Councillor Asma Begum, Cabinet Member for Community Safety added:
“This partnership project included work by the council, police, retailers, schools, neighbourhood groups and health providers and shows the difference we can make by working together.
“It is great that residents now feel that the streets are safer and the park is less subject to anti-social behaviour, so a good resource for local families.”
Evaluation of the project showed that numbers of underage young people drinking in public had reduced by 75 per cent. Alcohol related ASB located around Mile End Park went down by 52.4% and although public drinking still takes place on weekdays and weekends, it has reduced by 28.6%.
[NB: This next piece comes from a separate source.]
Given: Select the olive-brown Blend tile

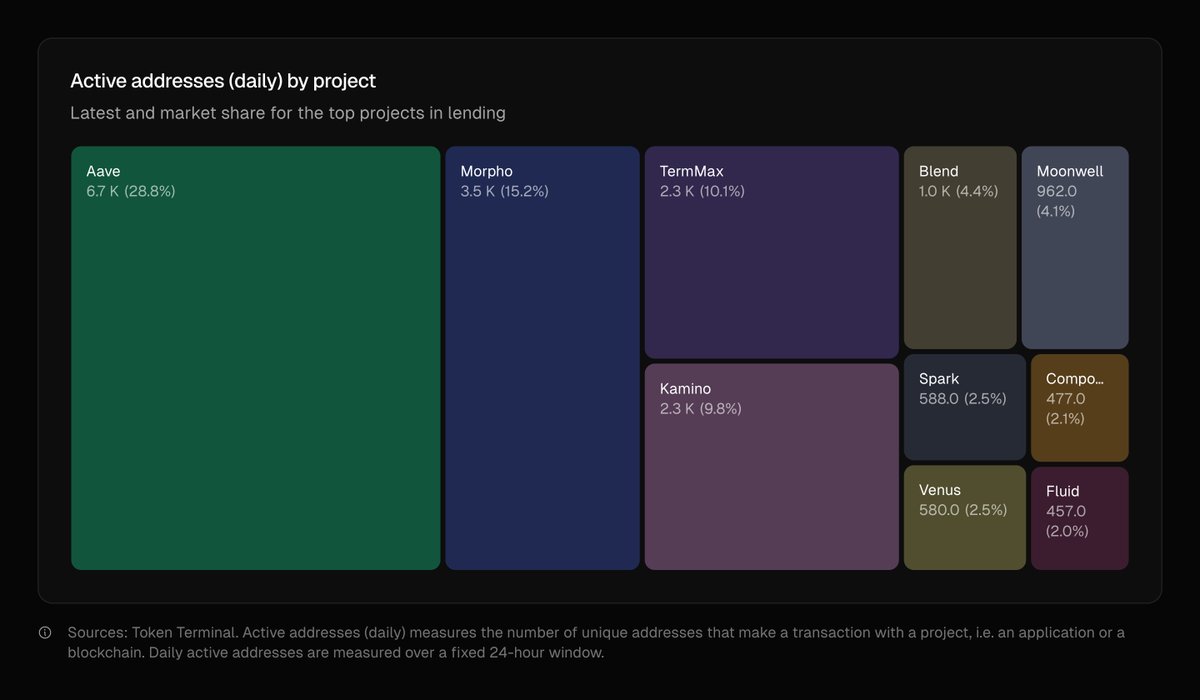Looking at the screenshot, I should [959, 270].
Residents can contact the dedicated WorkPath telephone number on 020 7364 0626, email or visit the WorkPath website at www.towerhamlets.gov.uk/workpath
1. CAP aims to prevent underage drinking and the harm it causes in local communities by supporting communities to set up local CAPs in areas where there is evidence of an underage drinking problem.
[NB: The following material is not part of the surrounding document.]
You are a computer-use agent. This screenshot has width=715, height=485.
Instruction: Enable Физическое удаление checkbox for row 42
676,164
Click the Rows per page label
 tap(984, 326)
2. CAP schemes are managed and delivered locally through partnerships between local authorities, police, retailers, schools, neighbourhood groups and health providers. CAP believes that empowering communities in this way, with local stakeholders working together to provide tailor-made solutions to underage drinking in their areas, is an extremely powerful and effective way to protect children from alcohol harm and create better and safer neighbourhoods. www.communityalcoholpartnerships.co.uk
3. The evaluation report can be seen here: http://bit.ly/2w52uW5
4. Following his election as Mayor of Tower Hamlets in 2015, John Biggs set out a set of four key priorities, including ensuring that all residents share in the borough’s growth and can access the job market.